Garcia’s pragmatic argument may seem to make principled liberal opposition to vouchers seem somewhat precious. But in historical perspective, the battle over school vouchers is not finally about vouchers at all; it’s about real racial integration in Texas (and U.S.) public schools. Garcia has asked House Speaker Pete Laney for a seat on the education committee, describes education as the biggest crisis we face, and said the dilemma he faces is that he cannot “write off a generation of children while we’re fighting to improve the horrible public schools they’re forced to attend.” So like other legislators who represent inner-city school districts, Garcia has decided to make a deal with the devil. But the devil on the other side of this particular deal happens to be unalterably opposed to funding for public education, and moreover, the devil has more money to spend on elections than Garcia or any other progressive funders could raise if they mortgaged everything they owned.
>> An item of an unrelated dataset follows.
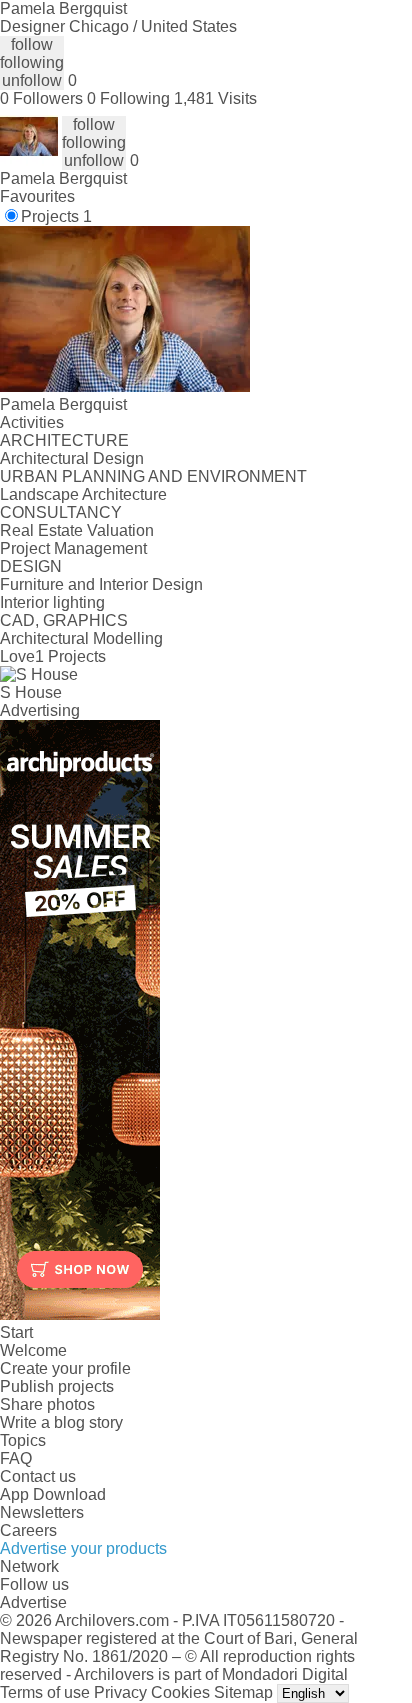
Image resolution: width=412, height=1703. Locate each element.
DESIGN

There is an enormous amount of cynicism attached to this sort of issue-related campaign giving. What looks like principle at a distance, is politics-as-usual at close range. Minority inner-city candidates have accepted $500 to $1,000 checks, but their entire intake was less than the $10,000 provided for right-wing Lubbock Democrat Carl Isset—who will vote against teacher raises, smaller classes, and improved curriculum as long as he is an elected legislator drawing breath. And he is just one of a pack of Christian right franchises elected by Mansour, Leininger, Walton, and a myriad of other Republican PAC funders.
If you want to understand what is driving the Texas legislative movement for school vouchers, don’t read Chuck McDonald’s lips, or Bob Bullock’s resignation letter. Read instead the canceled checks of James Leininger, and Jimmy Mansour, and John Walton—if you can find them, as the funders will now re-PAC and try to recover from an embarrassing episode. Short term, these guys will use inner-city children as a first step, and even spring for a few tickets for poor minority kids to attend rich majority schools. In the long term, as Republican Representative Rick Williamson said after the House came as close as ever to passing a voucher program in the 1997 session, losing only on a tie vote (67-67): “We’re going after the whole system.”